Tierfriedhöfe sind mal in Mode und mal wieder nicht. So zeichnen sie ein komplexes Bild der wechselhaften Beziehung zwischen Mensch und Haustier.
Tierfriedhof in England

Ein Blick auf Tierfriedhöfe liefert spannende Erkenntnisse über die Beziehung zwischen Menschen und ihren Haustieren. Und er lässt auch wichtige kulturelle Rückschlüsse zu, findet der Archäologe Eric Tourigny von der University of Newcastle. Zu dem Schluss kommt er nach einer Studie, in der er die Entwicklung der Bestattungskultur von Haushund, Katze oder Wellensittich im Lauf der Jahrhunderte analysierte. Dabei zeigte sich, wie sehr es dem Zeitgeist unterliegt, ob und wie Haustiere bestattet werden, und wie sie öffentlich mit Grabstein und Ähnlichem sichtbar betrauert wurden, schreibt Tourigny im Fachblatt »Antiquity«.

Wann Menschen überhaupt begannen, Haustiere sorgfältig zu beerdigen, ist nicht genau geklärt – wahrscheinlich aber bestatteten Menschen ihre treuen tierischen Begleiter schon in der frühen Prähistorie. Eindeutige Tiergräber von Hunden kennt man dann spätestens seit der Römerzeit auch auf den Britischen Inseln, also selbst in der Provinz des Imperiums. Später, vom Mittelalter bis in die Neuzeit, scheinen Haustiere zunächst wieder kaum in Ehren bestattet worden zu sein: Man findet zwar oft Hunde- und Katzenknochen, die Tiere sind aber wohl sehr häufig, ähnlich wie Pferde und andere Tiere, bei Abdeckern entsorgt worden, wo sie als Quelle für Häute und Tierfutter dienten.
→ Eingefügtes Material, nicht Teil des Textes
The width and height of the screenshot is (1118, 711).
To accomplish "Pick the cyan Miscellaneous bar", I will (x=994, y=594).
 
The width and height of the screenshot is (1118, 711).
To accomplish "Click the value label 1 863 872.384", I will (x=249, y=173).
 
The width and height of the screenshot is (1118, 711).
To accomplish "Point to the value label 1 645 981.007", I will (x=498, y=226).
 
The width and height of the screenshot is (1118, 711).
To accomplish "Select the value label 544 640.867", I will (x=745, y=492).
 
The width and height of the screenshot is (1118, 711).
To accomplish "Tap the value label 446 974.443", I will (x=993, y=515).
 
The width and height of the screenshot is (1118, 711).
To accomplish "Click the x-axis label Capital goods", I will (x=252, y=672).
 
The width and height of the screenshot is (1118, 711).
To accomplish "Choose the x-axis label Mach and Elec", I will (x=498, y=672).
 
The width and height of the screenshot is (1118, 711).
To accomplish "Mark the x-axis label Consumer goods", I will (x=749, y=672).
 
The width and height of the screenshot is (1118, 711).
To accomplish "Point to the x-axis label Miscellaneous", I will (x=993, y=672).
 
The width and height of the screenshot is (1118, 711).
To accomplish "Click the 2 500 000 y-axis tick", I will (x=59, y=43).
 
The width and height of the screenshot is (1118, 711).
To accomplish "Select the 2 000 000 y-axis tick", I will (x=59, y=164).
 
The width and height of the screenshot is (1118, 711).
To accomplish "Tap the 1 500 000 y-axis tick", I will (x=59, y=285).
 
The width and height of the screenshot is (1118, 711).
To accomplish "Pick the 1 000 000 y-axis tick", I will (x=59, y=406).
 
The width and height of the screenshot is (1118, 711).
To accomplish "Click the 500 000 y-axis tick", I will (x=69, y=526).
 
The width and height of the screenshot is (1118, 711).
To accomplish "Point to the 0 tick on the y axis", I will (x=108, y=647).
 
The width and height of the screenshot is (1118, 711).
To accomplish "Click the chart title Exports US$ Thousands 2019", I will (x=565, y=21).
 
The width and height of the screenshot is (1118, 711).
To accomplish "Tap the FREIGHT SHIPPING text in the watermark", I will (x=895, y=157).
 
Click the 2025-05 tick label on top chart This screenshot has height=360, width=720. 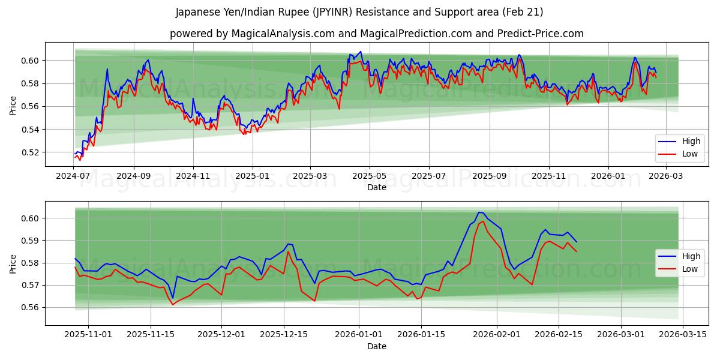point(370,176)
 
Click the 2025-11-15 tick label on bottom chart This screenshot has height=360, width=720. point(151,335)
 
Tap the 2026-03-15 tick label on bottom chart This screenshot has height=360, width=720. point(683,335)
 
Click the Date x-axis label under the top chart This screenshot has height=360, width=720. point(377,187)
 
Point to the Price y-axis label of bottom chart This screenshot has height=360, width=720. point(13,263)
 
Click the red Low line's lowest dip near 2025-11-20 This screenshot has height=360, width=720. point(173,305)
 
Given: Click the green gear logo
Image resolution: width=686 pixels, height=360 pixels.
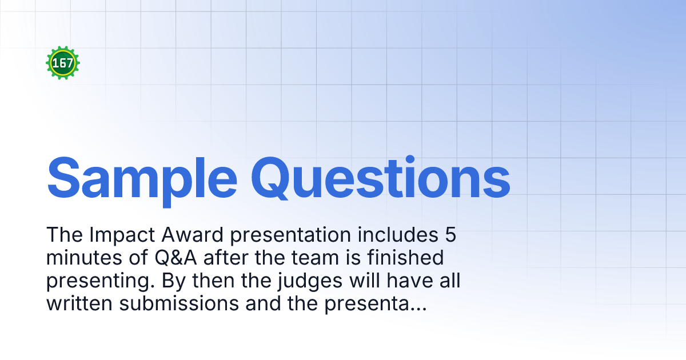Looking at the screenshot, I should pos(63,63).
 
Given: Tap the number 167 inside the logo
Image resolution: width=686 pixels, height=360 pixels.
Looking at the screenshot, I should pos(63,63).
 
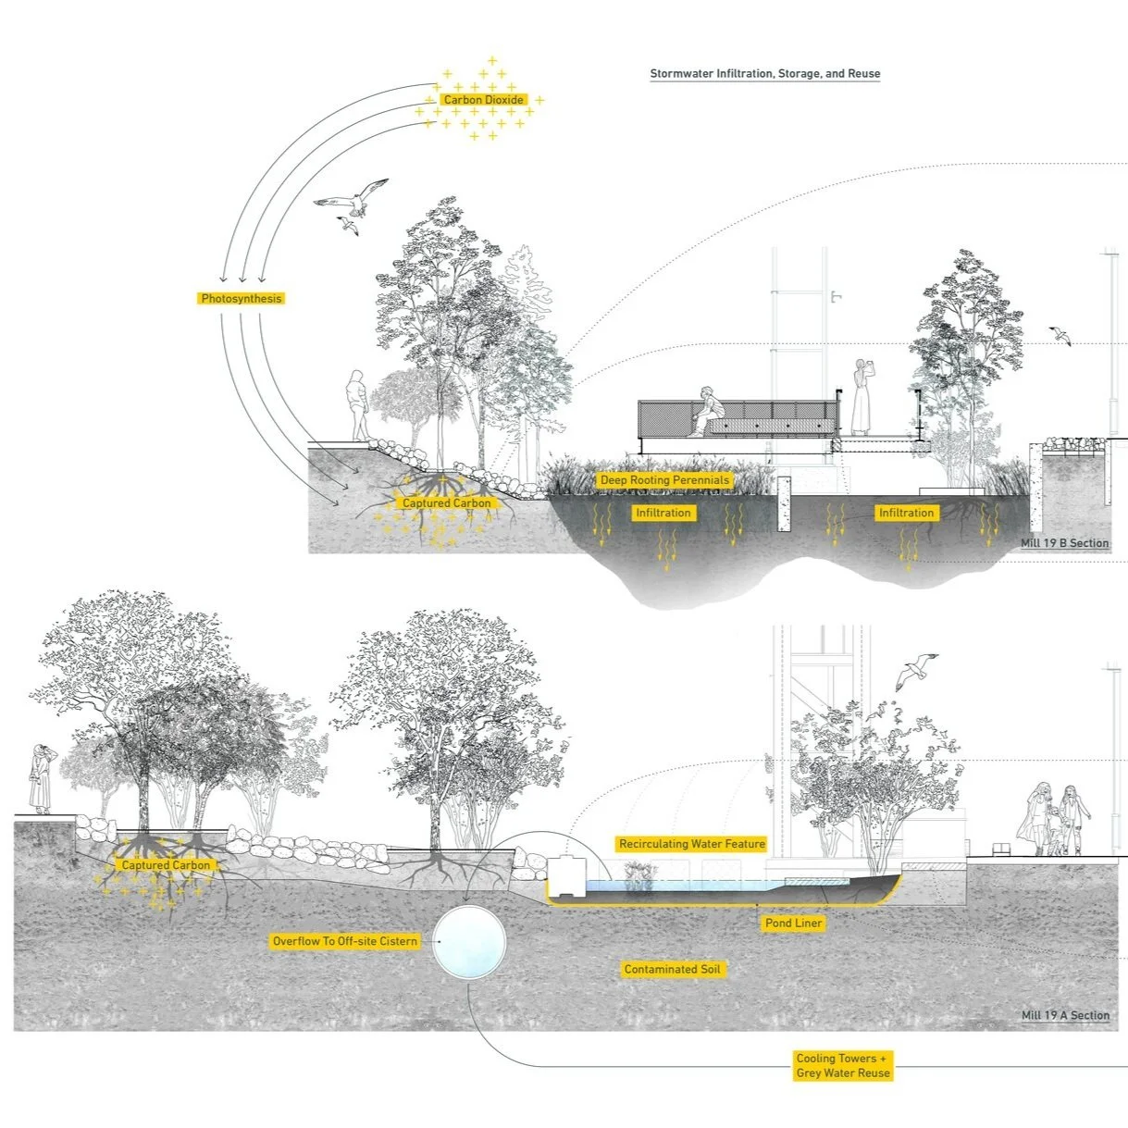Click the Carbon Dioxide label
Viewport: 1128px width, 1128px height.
coord(483,100)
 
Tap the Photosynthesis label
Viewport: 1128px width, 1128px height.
coord(242,299)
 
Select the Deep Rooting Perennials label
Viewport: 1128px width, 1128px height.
coord(664,480)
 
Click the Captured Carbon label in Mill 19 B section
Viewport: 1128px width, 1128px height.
coord(447,503)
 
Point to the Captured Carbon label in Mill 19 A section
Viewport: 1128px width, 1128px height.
coord(167,865)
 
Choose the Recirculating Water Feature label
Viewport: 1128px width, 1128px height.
coord(692,844)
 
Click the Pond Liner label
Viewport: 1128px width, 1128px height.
coord(794,923)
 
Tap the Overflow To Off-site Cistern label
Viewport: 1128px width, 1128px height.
coord(345,941)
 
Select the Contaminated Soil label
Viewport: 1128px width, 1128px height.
coord(673,969)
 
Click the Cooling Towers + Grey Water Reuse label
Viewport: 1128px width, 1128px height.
coord(842,1065)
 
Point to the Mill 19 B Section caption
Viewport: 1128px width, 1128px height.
coord(1064,543)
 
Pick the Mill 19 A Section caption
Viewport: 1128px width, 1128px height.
coord(1065,1015)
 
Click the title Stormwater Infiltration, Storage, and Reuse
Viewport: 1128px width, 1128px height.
coord(764,74)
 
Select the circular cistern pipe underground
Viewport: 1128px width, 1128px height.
coord(469,942)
Vielleicht, so spekuliert Tourigny, haben die religiösen Überzeugungen im Mittelalter verhindert, dass Haustiere als beseelte Wesen dem Menschen auch im Tod über Bestattungsriten gleichgestellt wurden.
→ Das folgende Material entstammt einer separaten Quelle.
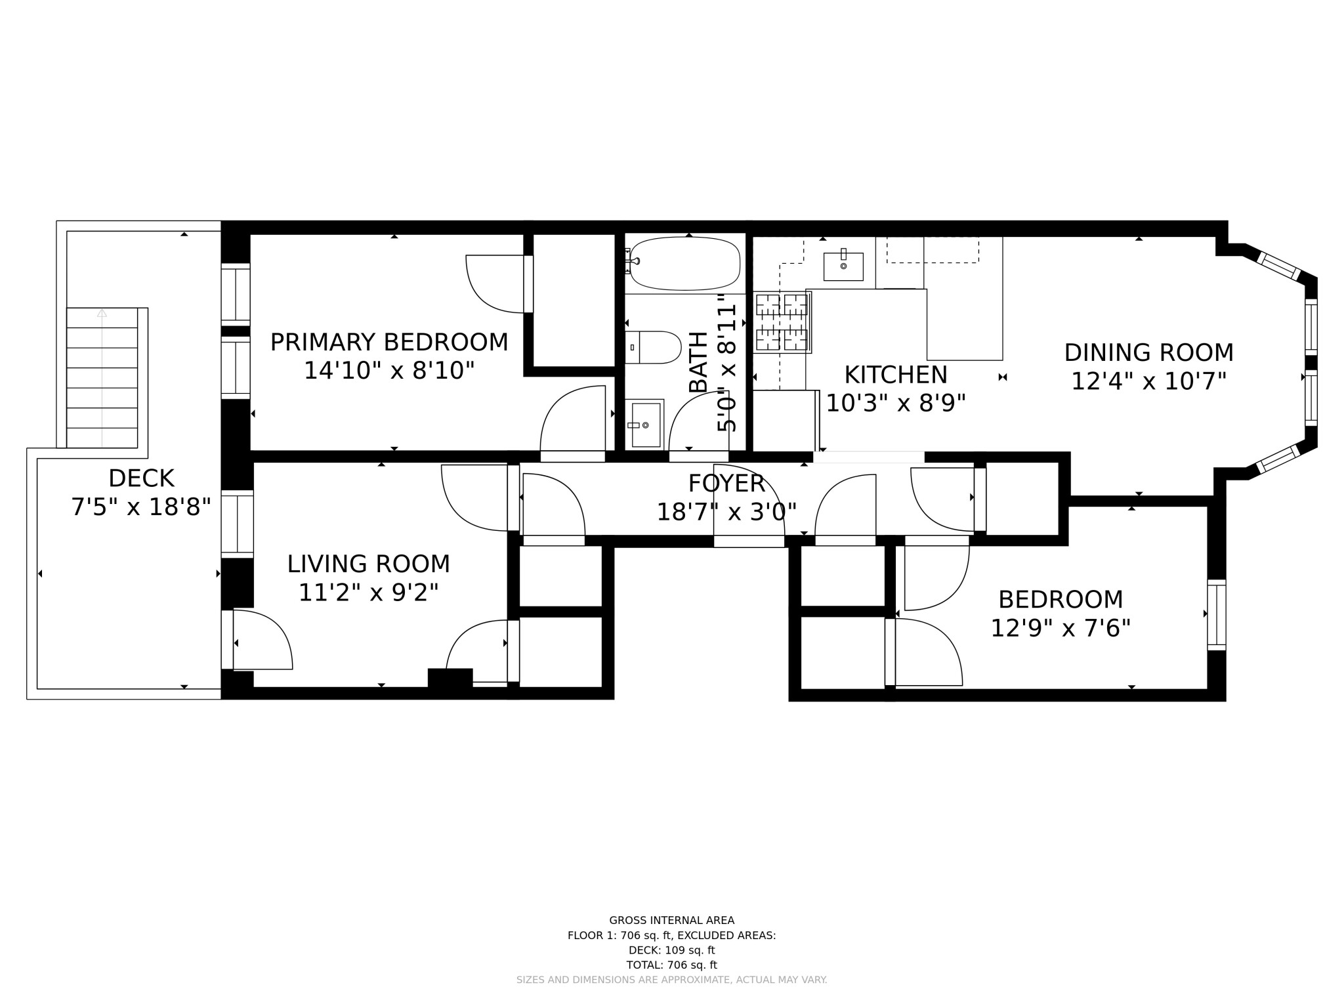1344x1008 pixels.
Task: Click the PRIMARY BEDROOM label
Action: pos(389,343)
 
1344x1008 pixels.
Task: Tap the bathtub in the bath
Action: pos(684,263)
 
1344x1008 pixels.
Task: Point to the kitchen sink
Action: pos(843,266)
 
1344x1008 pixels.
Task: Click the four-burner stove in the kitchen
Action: pos(782,322)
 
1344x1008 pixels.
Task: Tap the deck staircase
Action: pos(102,377)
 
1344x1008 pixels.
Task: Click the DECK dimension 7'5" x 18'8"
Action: pos(141,507)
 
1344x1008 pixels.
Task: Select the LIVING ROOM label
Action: pos(368,564)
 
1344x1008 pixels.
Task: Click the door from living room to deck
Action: pos(228,640)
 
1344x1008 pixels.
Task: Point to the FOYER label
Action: pos(726,484)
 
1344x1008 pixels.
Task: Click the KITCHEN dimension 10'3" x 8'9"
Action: pos(895,403)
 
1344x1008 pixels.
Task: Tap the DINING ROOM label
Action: pos(1148,353)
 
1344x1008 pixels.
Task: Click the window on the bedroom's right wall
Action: pos(1216,615)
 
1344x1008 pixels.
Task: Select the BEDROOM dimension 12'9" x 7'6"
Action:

Das änderte sich in der Neuzeit allmählich. Erst im 18. Jahrhundert tauchten Haustiere dann allerdings wieder im kulturellen Alltag auf – sichtbar unter anderem durch zahlreiche Elegien und Epitaphe, die zunehmend in Kleinanzeigen und Druckschriften veröffentlicht wurden. Dabei wird zunächst noch oft ein satirischer oder spöttischer Blick auf die Liebe zum Haustier deutlich: etwa bei dem Aspekt, ob »Hund und Katze überhaupt in den Himmel kommen« können. Immerhin scheint es in dieser Frage Diskussionsbedarf gegeben zu haben. Die reiche Oberschicht bestattet ihre Haustiere nun gelegentlich, jedoch noch in privatem Rahmen und im eigenen Garten. Schließlich entstanden im 19. Jahrhundert dann in wohlhabenden Gegenden erste Tierfriedhöfe – als Erstes einer beim Hyde Park im reichen Westminster, wo aus einem Privatgarten mit dem Einzelgrab des 1881 verstorbenen Hundes »Cherry« der erste öffentliche Bestattungsplatz für Tiere wurde. In den folgenden Jahrzehnten öffneten immer mehr Friedhöfe im ganzen Land.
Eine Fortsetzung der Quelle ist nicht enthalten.